As the cost of living crunch sets in, ministers have delayed their plans to ban multi-deal buys on junk food in its quest to clamp down on childhood obesity.

The Department of Health has said plans for “buy one get one free” deals for fatty food and drinks, salt or sugar (HFSS) as well as free refills for soft drinks, have been postponed for a year while officials assess the impact of rising costs for households.

The government added that ambitions to block advertising of junk food and paid-for-ads online before watershed at 21:00 have also been postponed

The department said these measures now wouldn’t come into force until January 2024.

 As reported by Sky News, Barbara Crowther at Children’s Food Campaign has criticised the move, stating that Boris Johnson is “playing politics” with people’s health.

“Obesity is spiking and millions of families can’t afford to put proper food on the table. Multi-buy offers make people spend more on junk, and less on healthy food,” she said.

“This delay threatens the UK target to halve childhood obesity by 2030. Boris is playing politics with our children’s health.”

Though health campaigners are questioning the move, arguing that it may slow down the government’s fight against childhood obesity, public health minister Maggie Throup has said the government is committed to its overall goals.
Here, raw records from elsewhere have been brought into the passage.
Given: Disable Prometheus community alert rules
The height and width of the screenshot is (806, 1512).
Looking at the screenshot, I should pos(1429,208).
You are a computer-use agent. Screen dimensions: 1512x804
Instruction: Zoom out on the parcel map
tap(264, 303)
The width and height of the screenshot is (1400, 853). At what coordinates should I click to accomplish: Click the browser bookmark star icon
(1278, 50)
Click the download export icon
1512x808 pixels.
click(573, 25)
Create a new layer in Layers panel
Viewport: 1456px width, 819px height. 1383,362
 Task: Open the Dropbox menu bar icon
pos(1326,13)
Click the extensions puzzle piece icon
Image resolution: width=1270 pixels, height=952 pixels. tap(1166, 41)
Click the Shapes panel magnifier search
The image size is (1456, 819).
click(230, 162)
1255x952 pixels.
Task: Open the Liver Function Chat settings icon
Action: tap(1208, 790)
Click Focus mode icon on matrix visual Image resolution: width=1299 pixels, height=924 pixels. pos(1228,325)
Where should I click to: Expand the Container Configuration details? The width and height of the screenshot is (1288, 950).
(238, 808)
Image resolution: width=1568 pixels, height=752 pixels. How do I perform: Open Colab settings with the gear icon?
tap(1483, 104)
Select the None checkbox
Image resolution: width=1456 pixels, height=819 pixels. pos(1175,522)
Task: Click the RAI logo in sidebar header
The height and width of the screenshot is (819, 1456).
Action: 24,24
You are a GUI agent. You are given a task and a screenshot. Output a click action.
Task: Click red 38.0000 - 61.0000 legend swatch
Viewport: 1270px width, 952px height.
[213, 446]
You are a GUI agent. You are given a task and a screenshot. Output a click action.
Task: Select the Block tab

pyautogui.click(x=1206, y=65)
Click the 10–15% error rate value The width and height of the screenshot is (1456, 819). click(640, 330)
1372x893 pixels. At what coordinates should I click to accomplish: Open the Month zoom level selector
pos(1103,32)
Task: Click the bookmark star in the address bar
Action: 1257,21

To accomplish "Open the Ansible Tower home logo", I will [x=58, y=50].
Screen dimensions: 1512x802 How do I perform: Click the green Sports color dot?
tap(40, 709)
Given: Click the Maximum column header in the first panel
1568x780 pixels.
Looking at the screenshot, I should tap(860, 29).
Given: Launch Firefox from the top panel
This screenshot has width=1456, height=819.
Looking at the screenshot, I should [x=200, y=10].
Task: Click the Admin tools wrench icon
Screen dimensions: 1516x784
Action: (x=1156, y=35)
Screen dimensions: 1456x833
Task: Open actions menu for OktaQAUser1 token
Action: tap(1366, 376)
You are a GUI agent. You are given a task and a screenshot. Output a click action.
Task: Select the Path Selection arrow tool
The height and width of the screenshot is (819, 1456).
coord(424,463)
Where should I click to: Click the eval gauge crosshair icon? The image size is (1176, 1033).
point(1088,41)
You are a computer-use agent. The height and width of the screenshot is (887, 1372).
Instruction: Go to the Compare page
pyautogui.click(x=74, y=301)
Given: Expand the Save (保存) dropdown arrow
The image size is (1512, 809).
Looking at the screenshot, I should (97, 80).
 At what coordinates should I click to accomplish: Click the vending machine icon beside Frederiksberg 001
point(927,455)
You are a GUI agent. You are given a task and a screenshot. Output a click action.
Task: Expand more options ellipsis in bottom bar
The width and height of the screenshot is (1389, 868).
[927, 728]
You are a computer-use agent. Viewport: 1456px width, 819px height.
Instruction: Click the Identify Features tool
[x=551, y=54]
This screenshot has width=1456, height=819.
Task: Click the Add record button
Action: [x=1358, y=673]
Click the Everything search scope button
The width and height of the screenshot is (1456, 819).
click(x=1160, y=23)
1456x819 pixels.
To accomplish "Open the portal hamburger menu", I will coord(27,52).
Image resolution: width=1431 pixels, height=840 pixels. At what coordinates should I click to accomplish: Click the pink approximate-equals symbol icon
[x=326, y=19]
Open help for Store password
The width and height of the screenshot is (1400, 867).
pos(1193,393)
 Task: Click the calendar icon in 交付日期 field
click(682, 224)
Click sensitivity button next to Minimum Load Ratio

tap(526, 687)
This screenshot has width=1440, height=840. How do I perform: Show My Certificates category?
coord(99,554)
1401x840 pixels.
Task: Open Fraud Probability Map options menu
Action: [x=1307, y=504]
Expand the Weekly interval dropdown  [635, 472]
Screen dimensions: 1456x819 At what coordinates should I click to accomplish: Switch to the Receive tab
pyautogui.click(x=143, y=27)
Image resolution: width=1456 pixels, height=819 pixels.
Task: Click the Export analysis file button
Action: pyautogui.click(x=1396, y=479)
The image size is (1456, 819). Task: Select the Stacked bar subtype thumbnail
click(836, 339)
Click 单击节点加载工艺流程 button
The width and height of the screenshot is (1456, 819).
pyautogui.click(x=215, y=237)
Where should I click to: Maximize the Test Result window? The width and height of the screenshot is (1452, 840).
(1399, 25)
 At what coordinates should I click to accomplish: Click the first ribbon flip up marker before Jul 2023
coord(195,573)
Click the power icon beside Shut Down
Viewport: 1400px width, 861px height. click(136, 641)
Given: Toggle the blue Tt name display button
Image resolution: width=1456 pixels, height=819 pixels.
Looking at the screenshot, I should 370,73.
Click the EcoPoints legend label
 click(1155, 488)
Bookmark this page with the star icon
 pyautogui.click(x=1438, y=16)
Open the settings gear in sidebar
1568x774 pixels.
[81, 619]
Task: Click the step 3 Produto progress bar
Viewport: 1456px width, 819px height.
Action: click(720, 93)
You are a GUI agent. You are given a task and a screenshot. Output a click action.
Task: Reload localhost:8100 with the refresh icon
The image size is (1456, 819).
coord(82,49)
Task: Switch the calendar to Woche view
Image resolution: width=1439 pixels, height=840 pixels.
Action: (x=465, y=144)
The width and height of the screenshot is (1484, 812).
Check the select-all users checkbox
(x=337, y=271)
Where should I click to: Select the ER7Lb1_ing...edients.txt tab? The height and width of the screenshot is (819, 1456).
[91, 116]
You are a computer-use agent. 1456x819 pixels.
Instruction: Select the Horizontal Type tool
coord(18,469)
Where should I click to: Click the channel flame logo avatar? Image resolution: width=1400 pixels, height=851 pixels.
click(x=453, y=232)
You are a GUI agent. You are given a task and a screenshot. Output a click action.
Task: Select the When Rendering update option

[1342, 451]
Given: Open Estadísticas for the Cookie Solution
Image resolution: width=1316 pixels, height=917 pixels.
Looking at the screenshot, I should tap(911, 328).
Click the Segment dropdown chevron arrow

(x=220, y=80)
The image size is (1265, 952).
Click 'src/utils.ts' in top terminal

Commenting on the delay, Advertising Association’s Director of Public Affairs Sue Eustace told City A.M.: “The announcement of a 12-month delay is a sensible decision at this time to allow the industry to work through with Government the most successful way to tackle obesity.

The industry is committed to tackling this issue in a way that recognises the cost of living crisis and pressures that everybody is facing currently. There are many ways that advertising can help achieve this ambition, not least through promoting active lifestyles such as The Daily Mile.

“We know from the evidence that an HFSS ad ban will not be the most effective route, and we welcome the opportunity to look again at this legislation and find the best way to a solution.”

“Pausing restrictions on deals like ‘buy one get one free’ will allow us to understand its impact on consumers in light of an unprecedented global economic situation,” she said, as reported by the BBC.

It’s not just campaigners weighing in. Last month cerealmaker Kellogg’s said it would be taking the government to court over new legislation that will prohibit some high sugar products being prominently displayed in stores.

The food titan argued the government’s formula should factor in the nutritional value of milk, which it says is eaten with cereal in the vast majority of cases.

Some items – including Kellogg’s Crunchy Nut Corn Flakes and Fruit and Fibre – will be banned from being on display in store areas such as check outs, entrances, aisle ends.